(Verilen metin)

O, Mute savaşında Allah yolunda iki ellerini kaybetmiş ve Allah Tealâ onun yerine ona cennette iki kanat vermiştir; işte bu nedenle "Cafer-i Tayyar" diye meşhur olmuştur.
Cafer, Habeşistan'dan dönünce Resulullah (s.a.a) ona, "Sana değerli bir hediye vermemi ister misin?" diye sorduğunda, insanlar Peygamber efendimizin altın veya gümüş vereceğini sanarak vereceği hediyeyi görme merakıyla toplandılar. Fakat Resulullah (s.a.a) şöyle buyurdu:
"Sana öyle bir namaz hediye ediyorum ki, bu namazı her gün kılacak olursan senin için dünya ve dünyada bulunan tüm şeylerden daha hayırlıdır. Eğer her gün veya her cuma günü veya her ay ya da her yıl kılacak olursan, Allah Tealâ iki namazının arasındaki günahlarını (arası bir yıl olsa bile) affeder."[85]
İmam Cafer Sadık (a.s) buyuruyor ki:
"Bir sıkıntı veya sorununuz olduğu zaman Cafer-i Tayyar namazını kıldıktan sonra dua edin; böyle yaparsanız inşallah duanız kabul olur."
Bu namaz muteber senetlerle Şia ve Ehlisünnet kaynaklarında nakledilmiş ve "büyük iksir" veya "simya" ismini almıştır.[86]
Bu namazın kılmış tarzı Mefatih'ul-Cinan kitabının baş tarafında, cuma gününün amelleri bölümünde, Ehlibeyt İmamlarının namazlarından sonra açıklanmıştır.
Elbette bu namaz, sıkıntıların giderilmesi için kılınması tavsiye edilen onlarca namazdan birisidir. Son zamanlarda, yaklaşık üç yüz elli namazı isim ve kılmış şekilleriyle içeren "Müstehap Namazlar" adında bir kitap yazılmıştır; bu kadar çeşitli namazın varlığı ve her münasebetle bir namazın rivayet edilmiş olması da namazın önemini göstermektedir.
Namaz o kadar kutsaldır ki yemin etmek ve tanıklıkta bulunmak gibi bazı törenlerin uygulaması namazdan sonra yapılır.

(Veri alıntısı)
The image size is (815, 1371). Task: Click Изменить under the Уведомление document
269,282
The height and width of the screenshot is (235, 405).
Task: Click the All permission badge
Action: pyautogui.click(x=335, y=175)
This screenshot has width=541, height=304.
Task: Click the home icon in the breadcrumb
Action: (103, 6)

(Görev) Cafer-i Tayyar namazına ilişkin metinde "Bu namaz muteber" ifadesiyle başlayıp "namazlarından sonra açıklanmıştır." ifadesiyle biten kısmı değiştirmeden aktarınız. Listeye başvurmanız gerekmemektedir.

(Yanıt aşağıdadır)
Bu namaz muteber senetlerle Şia ve Ehlisünnet kaynaklarında nakledilmiş ve "büyük iksir" veya "simya" ismini almıştır.[86]
Bu namazın kılmış tarzı Mefatih'ul-Cinan kitabının baş tarafında, cuma gününün amelleri bölümünde, Ehlibeyt İmamlarının namazlarından sonra açıklanmıştır.